Organisation du génome mitochondrial humain
Le génome mitochondrial humain est une molécule d’ADN double brin circulaire de 1656 paires de bases (Anderson et al., 1981) localisée dans la matrice cellulaire où elles pourraient être liées à la membrane interne, présentes en plusieurs copies dans une mitochondrie et par centaines de copies dans une cellule. Le brin «lourd» H (Heavy) est riche en guanine, quant au brin «léger» L (Light), il est riche en cytosine. La molécule d’ADN mitochondrial (ADNmt) humaine comprend 37 gènes codant pour 13 polypeptides de la chaîne respiratoire mitochondriale (le complexe I de la NADH déshydrogénase, le complexe III du Cytochrome b, le complexe IV du Cytochrome c oxydase et le complexe V des ATP synthases 6 et 8), ainsi que pour 22 ARN de transfert (ARNt) et 2 ARN ribosomiaux (ARNr) nécessaires à la synthèse de ces polypeptides dans la mitochondrie3 . Une autre particularité de l’ADNmt humain est l’absence d’introns; toutes les séquences codantes sont contiguës (Anderson et al., 1981; Wallace, 1992). Le seul segment non codant est la région de contrôle: D-Loop de 1121 pb contenant l’origine de réplication du brin H et les promoteurs de transcription des brins H et L. Normalement, ces copies ont toutes la même séquence nucléotidique, constituant ainsi une homogénéité décrite sous le nom d’« homoplasmie ». Dans diverses situations, cependant, une proportion variable de molécules d’ADNmt présente des mutations et l’on parle alors d’«hétéroplasmie» en raison de l’hétérogénéité des génomes mitochondriaux rencontrés au sein d’une même mitochondrie et, par conséquent, d’une même cellule (Schon et al., 1997).
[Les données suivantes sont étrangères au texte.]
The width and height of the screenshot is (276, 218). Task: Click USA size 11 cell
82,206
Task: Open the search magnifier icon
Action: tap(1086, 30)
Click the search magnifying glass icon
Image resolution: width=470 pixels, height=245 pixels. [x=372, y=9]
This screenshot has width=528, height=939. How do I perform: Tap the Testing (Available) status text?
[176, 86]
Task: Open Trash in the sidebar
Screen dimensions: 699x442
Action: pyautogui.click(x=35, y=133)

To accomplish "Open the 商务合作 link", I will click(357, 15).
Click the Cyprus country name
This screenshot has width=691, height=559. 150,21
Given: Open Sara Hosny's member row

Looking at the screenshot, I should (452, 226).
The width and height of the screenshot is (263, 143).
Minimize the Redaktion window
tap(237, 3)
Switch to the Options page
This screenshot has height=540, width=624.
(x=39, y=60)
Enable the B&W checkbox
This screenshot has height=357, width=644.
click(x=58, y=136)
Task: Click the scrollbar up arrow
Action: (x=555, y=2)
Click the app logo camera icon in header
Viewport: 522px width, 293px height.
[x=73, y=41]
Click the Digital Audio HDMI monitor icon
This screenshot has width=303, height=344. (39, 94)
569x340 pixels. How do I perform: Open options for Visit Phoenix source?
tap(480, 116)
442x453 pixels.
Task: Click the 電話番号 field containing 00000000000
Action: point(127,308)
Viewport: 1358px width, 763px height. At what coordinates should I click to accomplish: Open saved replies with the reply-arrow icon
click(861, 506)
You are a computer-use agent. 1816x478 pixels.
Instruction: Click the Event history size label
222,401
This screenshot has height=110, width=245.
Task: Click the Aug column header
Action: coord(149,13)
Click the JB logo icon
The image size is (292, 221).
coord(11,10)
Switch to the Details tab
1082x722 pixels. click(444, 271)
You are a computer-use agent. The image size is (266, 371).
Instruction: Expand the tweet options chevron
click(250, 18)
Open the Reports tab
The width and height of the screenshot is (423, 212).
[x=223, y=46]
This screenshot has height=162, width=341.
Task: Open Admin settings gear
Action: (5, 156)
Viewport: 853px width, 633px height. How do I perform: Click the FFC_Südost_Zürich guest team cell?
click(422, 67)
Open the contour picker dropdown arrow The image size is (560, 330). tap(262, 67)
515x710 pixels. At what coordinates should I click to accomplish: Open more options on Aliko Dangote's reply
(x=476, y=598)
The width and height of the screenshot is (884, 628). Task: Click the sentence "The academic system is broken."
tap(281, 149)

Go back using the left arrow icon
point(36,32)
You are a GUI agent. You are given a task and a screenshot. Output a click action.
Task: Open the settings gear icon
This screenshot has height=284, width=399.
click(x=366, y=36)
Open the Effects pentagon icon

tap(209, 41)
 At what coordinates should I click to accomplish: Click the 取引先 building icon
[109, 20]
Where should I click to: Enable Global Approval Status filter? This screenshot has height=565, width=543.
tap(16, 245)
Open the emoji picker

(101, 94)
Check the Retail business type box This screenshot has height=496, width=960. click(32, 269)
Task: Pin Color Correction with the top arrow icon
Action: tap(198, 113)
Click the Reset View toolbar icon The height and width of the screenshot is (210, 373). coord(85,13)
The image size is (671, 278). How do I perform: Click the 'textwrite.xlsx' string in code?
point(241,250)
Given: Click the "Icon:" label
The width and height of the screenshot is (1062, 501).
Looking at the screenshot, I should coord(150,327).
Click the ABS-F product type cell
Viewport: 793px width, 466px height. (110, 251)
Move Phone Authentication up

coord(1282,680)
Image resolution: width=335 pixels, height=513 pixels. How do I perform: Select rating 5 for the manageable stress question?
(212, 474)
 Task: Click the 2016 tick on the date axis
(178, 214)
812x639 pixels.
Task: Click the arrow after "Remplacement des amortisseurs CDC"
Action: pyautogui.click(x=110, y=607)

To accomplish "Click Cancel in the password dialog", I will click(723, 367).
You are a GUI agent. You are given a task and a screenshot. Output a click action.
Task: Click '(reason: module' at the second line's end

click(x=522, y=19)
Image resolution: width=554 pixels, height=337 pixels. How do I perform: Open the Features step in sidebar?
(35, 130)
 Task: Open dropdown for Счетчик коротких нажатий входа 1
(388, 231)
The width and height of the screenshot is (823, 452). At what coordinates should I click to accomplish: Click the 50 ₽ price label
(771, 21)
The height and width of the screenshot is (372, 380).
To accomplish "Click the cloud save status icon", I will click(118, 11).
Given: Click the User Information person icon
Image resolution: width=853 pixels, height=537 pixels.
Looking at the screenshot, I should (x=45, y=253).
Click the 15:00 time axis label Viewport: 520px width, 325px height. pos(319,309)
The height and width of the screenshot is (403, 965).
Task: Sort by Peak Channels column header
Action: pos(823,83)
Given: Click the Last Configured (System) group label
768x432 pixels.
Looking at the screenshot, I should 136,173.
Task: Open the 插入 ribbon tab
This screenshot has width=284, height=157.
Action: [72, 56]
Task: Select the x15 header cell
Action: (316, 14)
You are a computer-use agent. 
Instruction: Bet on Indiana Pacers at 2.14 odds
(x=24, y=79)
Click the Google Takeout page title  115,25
Diversité génétique du génome mitochondrial
Le génome mitochondrial humain souligne une grande diversité génétique au niveau tissulaire (Jeronimo et al., 2001; Parrella et al., 2001), due à différents types de polymorphisme génétique. Ce dernier correspond à des variations naturelles d’une séquence d’ADN au niveau tissulaire. Ces variations de séquences sont dues à des mutations successives au cours de l’évolution (Ha et al., 2002) et qui rendent compte de la diversité inter-tissulaire. Dans le cadre de la génétique des populations, ces polymorphismes nous renseignent sur les différents processus d’ordre génomique et sélectif qui sont à la base de la variabilité génétique inter-tissulaire (Vasseur & Quintana-Murci, 2013). Ces polymorphismes sont d’une grande importance dans la génétique des cancers, puisqu’ils pourraient modifier certaines voies physiologiques responsables de la résistance ou la susceptibilité à la malignité de certaines tumeurs encore bénignes. Ainsi, la génétique des populations s’efforce de comprendre quelles sont les différentes forces à la base de cette variabilité. Celles-ci peuvent agir à différents niveaux: génomique (mutations), et sélectif (microenvironnement tumoral). Il est désormais bien établi que ce sont des mutations somatiques de l’ADNmt qui sont observées dans les différents types de tumeurs (Alonso et al., 1997; Fliss et al., 2000).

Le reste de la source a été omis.